Ah, grading…
I am just about to sit down, sip on a cup of tea and grade your essays. Sometimes it is daunting to look at the list of submissions–then look at all the other things in life I need to do–and find the energy to begin…but it is what I have to do. I trusted you to do your part, now I must do mine. Since I have so many papers to grade, I have a bit of a system I use. It works for me, and I hope it will work with you. I do not really believe in the term “rough draft.” Every essay should be as good as you can possibly make it be. Then again, no essay is really as good as it can be. Most of your essays use a rubric of some sort to guide the flow, structure and content. If you pay attention to that and if you follow the “details” of the assignment, you will do well. Usually I put checks where you do well; I put slash marks where a new paragraph should be; I circle areas where there is a punctuation, grammar or proofreading mistakes, and I leave a comment with overall assessment of your work. And then I give it a grade.

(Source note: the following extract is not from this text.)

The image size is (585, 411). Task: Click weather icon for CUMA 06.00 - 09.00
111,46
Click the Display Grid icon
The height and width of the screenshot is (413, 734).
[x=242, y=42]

If you want to revise, rewrite or rework your paper, I will certainly allow that, and I will increase your grade “if” you sincerely work to fix the mistakes. If you don’t, I am not going to chase you down. I will simply hope you work more diligently on the next paper or project. I do my best to return your papers in a timely way. If your paper is not turned in on time, it may take me a while to grade it. I just do not have the time to grade papers at your leisure. Usually, I will ask you to write a brief “metacognition” attached to each paper that lets me know about your experience in writing the paper. It helps me to understand the good and the bad of any assignment, and it should help you understand more fully what you need to work on as you grow and mature as a writer.
Metacognitions do count as journal entries! Sometime tonight your iPad should ding to let you know your paper is in. Please look at your essay, read my comments and try to figure out why I marked what I marked. I screw things up all the time when I write. I get it.
Writing well is not easy. Smile and resolve to make what could be better, better! It is what all writers worth anything always do.